Are they going all the way from Drakeford up to Beasley? That’s going around like 3 or 4 roundabouts and I can’t remember a fatal crash occurring along that stretch of road in recent history?

it has two roundabouts, and therefore it makes no sense to me to put a P2P camera on that stretch of road. don’t know about anyone else, but I often have to stop at one or both roundabouts during any time of the day or night. so unless I am doing a ridiculous speed between the roundabouts, I can’t see how I would ever be booked.

Yeah this idea that speeding causes all accidents and deaths really gets to me. Most of the time, when I see someone driving badly, they are either, on the phone, elderly, distracted by other people in the car or playing with their GPS.

I do see a lot of people speed past also, however if say something crossed in front of both a speeding vehicle or distracted/bad driver I dare say the results would be the same.

A greater police presence is really whats needed, and from what I’ve been told get more vehicle inspectors out there, so the police can police proper crimes and traffic offences.
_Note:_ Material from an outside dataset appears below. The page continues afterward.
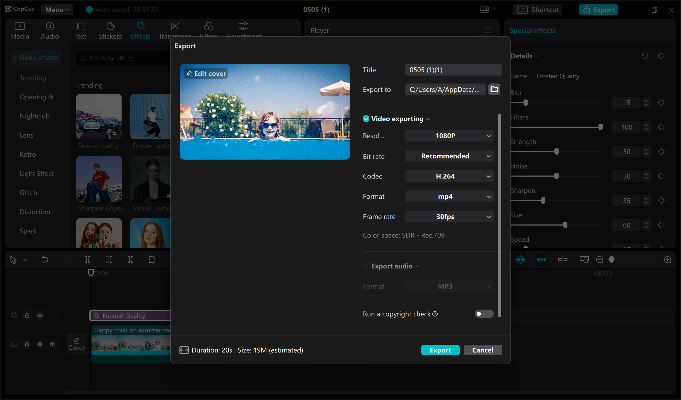This screenshot has height=400, width=681.
Task: Click the zoom-in magnifier icon on the timeline
Action: click(668, 259)
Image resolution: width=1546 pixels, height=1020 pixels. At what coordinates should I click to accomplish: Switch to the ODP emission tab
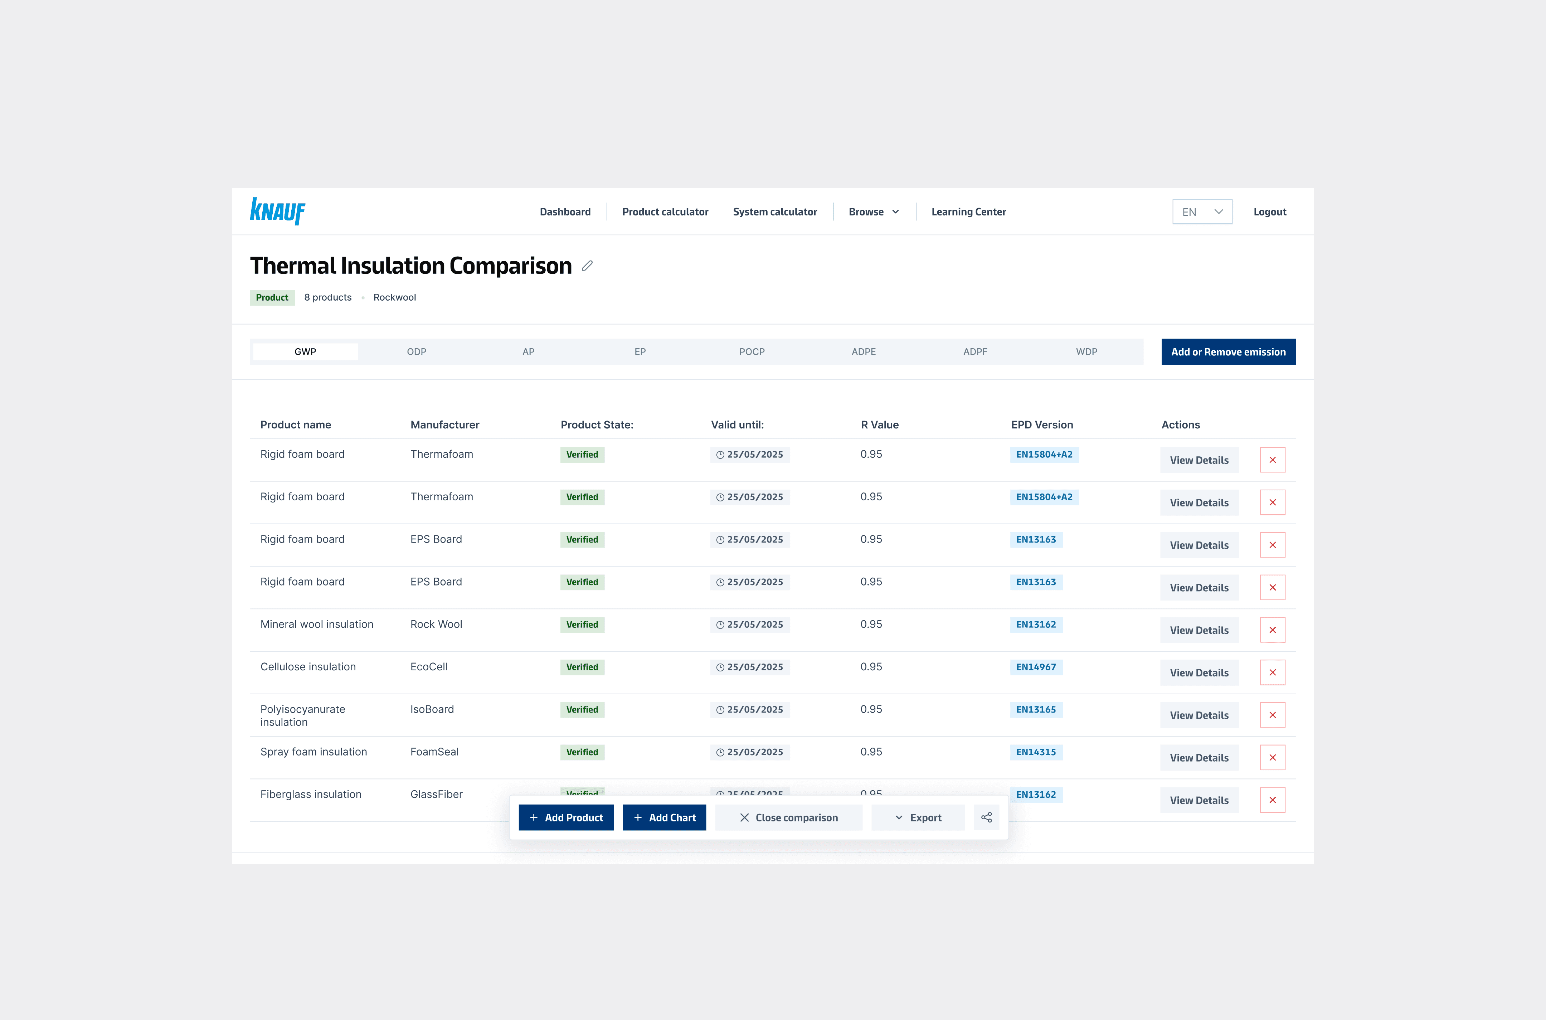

It would also help if the paperwork wasn’t so onorous for the police. No I’m not a cop, but I know plenty.

The fatality was 2 young lads that were going very fast with a driver who had too much alcohol in his system who overcooked the roundabout at Athllon and Sulwood Drive one night in the wee small hours. They went airborne and landed in the storm water drain but weren’t noticed for a while.

Not sure a speed camera would’ve resulted in a different outcome.

Holden Caulfield said :

Well they’ve certainly had an effect on Hindmarsh. It’s such a pain in the arse to drive that road now. I don’t have a huge problem with the general concept, but it’s the downhill run that sucks, especially if you’re behind someone who is on and off the brakes every few seconds.

Car goes down a cog or two, brain goes into neutral … it’s the only way to retain sanity.

The “Safety Camera” euphemism is wearing VERY thin, though …

Holden Caulfield10:39 am 09 May 12

Well they’ve certainly had an effect on Hindmarsh. It’s such a pain in the arse to drive that road now. I don’t have a huge problem with the general concept, but it’s the downhill run that sucks, especially if you’re behind someone who is on and off the brakes every few seconds.

buzz819 said :

Are they going all the way from Drakeford up to Beasley? That’s going around like 3 or 4 roundabouts and I can’t remember a fatal crash occurring along that stretch of road in recent history?

There was a fatality at Athllon and Sulwood just a few years ago.

If they really want to change driver behaviour put cameras everywhere, that will ensure Joe average gets shafted and those like Justin Monfries will continue with absolutely no regard for anyone. These cameras are no replacement for Police.

”I’ve checked with the camera office and they have told me that since the site commenced operation [on February 27] up until May 4, they’d issued just over 1000, so that’s really averaging about 100 a week. From a road-safety perspective, that’s got to be a success, getting that number of people to slow down and anecdotally, people who use that road on a regular basis report that it’s a very different experience using it now than prior to the cameras’ operation. I think there would be a lot of people who are grateful that they don’t feel the pressure of the constant speed of vehicles on that road.”

And this in spite of a 12 month period without fatalities on our roads. Two fatalies since – one purely an accident, and the other the result of a criminal in a stolen vehicle. But apparently speeding is still the biggest bogeyman, causing all sorts of carnage and mayhem on our roads. Let’s not do anything about the obscene number of people running red lights, driving while texting, driving unregistered or drink driving. Let’s just pretend we’re improving “road safety” and make cash instead.

Is it coincidence that the ACT government’s revenue from speed cameras for the year was down on its estimates, and now we’re getting more point to point cameras? I don’t think so. They haven’t even had enough time to properly evaluate the effectiveness of the first set of cameras.

Are they going all the way from Drakeford up to Beasley? That’s going around like 3 or 4 roundabouts and I can’t remember a fatal crash occurring along that stretch of road in recent history?